Message from the Directors
February 2008
Revelation: Even When It Doesn't Fully Explain, It Always Blesses
By noinneB ffeJ
We belong to a Church that was restored in response to a question. Joseph Smith went to the grove with an urgent question, and walked out with a world-changing answer. I think it is safe to say that each of us belongs to the Church, and each of us owes our testimony to important, life-changing answers. In fact, the Lord through scripture has told us that He can reason with us and explain things to us just as we do with each other:
And now come, saith the Lord, by the Spirit, unto the elders of his church, and let us reason together, that ye may understand;
Let us reason even as a man reasoneth one with another face to face. Now, when a man reasoneth he is understood of man, because he reasoneth as a man; even so will I, the Lord, reason with you that you may understand.
(D&C 50:10-12, see also Isaiah 1:18)
There is nothing wrong with having questions, especially nothing wrong with taking those questions to the Lord, and then in study and prayer, asking for further light and knowledge. But it is also true that the explanations sometimes do not follow very quickly. We are often expected to obey a revelation we know to be true, even if we cannot explain why the Lord expects us to obey. In Moses chapter 5, we are told that Adam was commanded to offer sacrifices. Since few of us have cultural/religious experience with animal sacrifice, it seems strange to us, perhaps even barbaric and bloody. I think it is possible that it struck Adam the same way it strikes us. And yet Adam obeyed.

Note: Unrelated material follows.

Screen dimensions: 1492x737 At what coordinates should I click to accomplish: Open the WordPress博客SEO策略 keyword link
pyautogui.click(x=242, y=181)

It was only “after many days” that an angel of the Lord appeared to him and offered to explain the purpose behind this commandment (Moses 5:6).
But it had never occurred to me that our Church leaders may not always know why they have received certain instructions either. It may explain why they might sometimes be perceived as clumsy or unprepared when asked to defend their positions. They may honestly not know why they are taking a particular position on a certain issue—they only know that the Lord wants the Church, as an organization, to take that position. It is also possible that the explanations sometimes given for a particular policy could be wrong even if the policy itself is not. I was recently reading some unedited transcripts from the PBS documentary “The Mormons” and came across this exchange with Dallin H. Oaks when Helen Whitney asked him about the Church's controversial position on the Equal Rights Amendment:
The Church opposed the ERA because of a prophetic judgment that this would take us in a direction we do not want to go for the law of marriage and divorce. And that could not be explained. It's terribly difficult to put reasons to revelation, and that's, I think, why the Church may not have done well in putting reasons to it. I think they didn't have reasons—they had revelation! …But I think the truth of the matter is the Church couldn't put a reason to its opposition to the Equal Rights Amendment because it was a prophetic judgment of where that amendment would lead.
Some people may have disagreements with the Church's position on homosexual behavior, or gay marriage. Some may also find (as Elder Oaks apparently did with the ERA) that the Church's explanations for their positions are awkward and lacking. There is nothing necessarily wrong with either of those feelings, but we need to see this as a challenge that we need to work on, not as an excuse for nurturing our doubts or anger. Does this mean that we are supposed to just obey every time our leaders speak? If they cannot explain them, are we supposed to follow just because they say so? No, and they have never asked us to do that. What it does mean is we must get our own revelation on the matter, and the Lord has promised us that he will do that if we ask humbly and sincerely. We may still not know why, but we can know that it is right.
There is more at stake here than the mere satisfaction of intellectual curiosity. Revealed religion does not merely seek to teach doctrine, but to actively change and improve our lives. The Lord wants to teach us, yes, but even more than that, he wants to make us better. He does not give answers just to educate us—He wants to transform us. Improvement is more important to the Lord than knowledge.
I know that there is much more light and knowledge we could all use on the difficult issue of same-sex attraction. I know many hurtful things have been said about same-sex attraction, and hurtful things have been said to those who deal with it. But I also have a testimony that our Church leaders (local and general) act with authority from the Savior, and that their positions and policies on the issue of same-sex attraction come from the Lord. It may only be "after many days" that we fully understand the why behind this or many others of the Lord's commandments. As we seek to live the Lord's will for us, I testify that something even more important than understanding will come to us—we will personally experience God's love. Our answers will come, and as we wait for them, we will be transformed into something far more joyful than our doubts and questions.